**Selected passage:**
========================================

What is Addiction?
Decades of research have revealed addiction to be a disease that alters the brain. We now know that while the initial decision to use drugs is voluntary, drug addiction is a disease of the brain that compels a person to become singularly obsessed with obtaining and abusing drugs despite their many adverse health and life consequences.
Science has come a long way in helping us understand how drugs of abuse change the brain. Research has revealed that addiction affects the brain circuits involved in reward, motivation, memory, and inhibitory control. When these circuits are disrupted, so is a person’s capacity to freely choose not to use drugs, even when it means losing everything they used to value. In fact, the inability to stop is the essence of addiction, like riding in a car with no brakes.

========================================

Collected data
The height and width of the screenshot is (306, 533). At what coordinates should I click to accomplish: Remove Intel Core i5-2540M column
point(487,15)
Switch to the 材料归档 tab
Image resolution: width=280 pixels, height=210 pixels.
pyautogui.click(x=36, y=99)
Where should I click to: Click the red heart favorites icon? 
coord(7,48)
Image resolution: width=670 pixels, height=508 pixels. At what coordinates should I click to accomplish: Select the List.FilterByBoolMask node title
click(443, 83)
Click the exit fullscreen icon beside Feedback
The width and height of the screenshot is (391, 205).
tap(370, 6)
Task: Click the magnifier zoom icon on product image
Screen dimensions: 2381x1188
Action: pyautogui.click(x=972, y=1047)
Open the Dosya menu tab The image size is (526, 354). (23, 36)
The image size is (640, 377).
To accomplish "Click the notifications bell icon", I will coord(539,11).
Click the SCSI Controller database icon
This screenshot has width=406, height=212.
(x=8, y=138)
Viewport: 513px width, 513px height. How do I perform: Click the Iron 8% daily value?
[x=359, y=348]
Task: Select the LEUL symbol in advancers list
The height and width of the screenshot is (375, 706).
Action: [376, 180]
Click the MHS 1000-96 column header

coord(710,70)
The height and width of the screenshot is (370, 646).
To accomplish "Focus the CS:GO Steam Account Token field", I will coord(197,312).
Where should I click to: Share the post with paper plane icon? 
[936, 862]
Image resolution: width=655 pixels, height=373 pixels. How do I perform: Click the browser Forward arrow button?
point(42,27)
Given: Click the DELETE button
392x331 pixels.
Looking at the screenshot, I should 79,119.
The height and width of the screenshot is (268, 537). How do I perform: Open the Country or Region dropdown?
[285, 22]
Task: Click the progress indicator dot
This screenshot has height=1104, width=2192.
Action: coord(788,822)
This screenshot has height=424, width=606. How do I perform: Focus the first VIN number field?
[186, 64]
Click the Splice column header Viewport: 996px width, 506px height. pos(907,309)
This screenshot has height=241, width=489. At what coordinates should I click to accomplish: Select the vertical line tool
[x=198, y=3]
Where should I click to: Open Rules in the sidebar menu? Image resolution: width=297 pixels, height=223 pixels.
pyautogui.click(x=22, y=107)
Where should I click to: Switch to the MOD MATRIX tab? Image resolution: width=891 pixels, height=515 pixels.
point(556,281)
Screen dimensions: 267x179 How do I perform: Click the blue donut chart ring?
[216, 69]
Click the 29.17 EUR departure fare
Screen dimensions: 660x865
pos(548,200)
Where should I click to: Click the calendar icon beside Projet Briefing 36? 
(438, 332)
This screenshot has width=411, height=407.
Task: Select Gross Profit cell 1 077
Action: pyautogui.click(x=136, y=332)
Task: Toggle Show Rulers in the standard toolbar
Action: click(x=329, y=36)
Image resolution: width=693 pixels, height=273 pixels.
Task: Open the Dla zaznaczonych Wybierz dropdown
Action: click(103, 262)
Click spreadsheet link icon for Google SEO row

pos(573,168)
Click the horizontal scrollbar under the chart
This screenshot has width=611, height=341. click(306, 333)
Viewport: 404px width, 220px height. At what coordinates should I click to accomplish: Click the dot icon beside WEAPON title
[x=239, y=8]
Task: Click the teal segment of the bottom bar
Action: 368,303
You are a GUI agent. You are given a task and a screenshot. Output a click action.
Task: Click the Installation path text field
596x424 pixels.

========================================

**Tasks to complete:**
1 – According to the passage on addiction, which brain circuits does addiction affect?
2 – Continue the passage on addiction from the point where it stops.

**Answers per task:**
1 – Addiction affects the brain circuits involved in reward, motivation, memory, and inhibitory control.

2 –
Drugs of abuse change the brain, and new technologies are showing us how. Indeed we’ve come a long way from this primitive depiction of a “brain on drugs.”
We can now measure the brain’s response to drugs of abuse in real time. This slide depicts images of a human brain taken at different intervals following administration of radioactive cocaine. Because the drug was “radiolabeled,” scientists can see precisely where cocaine binds in the brain (yellow signal) and for how long. Studies such as these teach scientists more about how cocaine exerts its devastating effects, and can illustrate to people in real time what happens to their brains on drugs.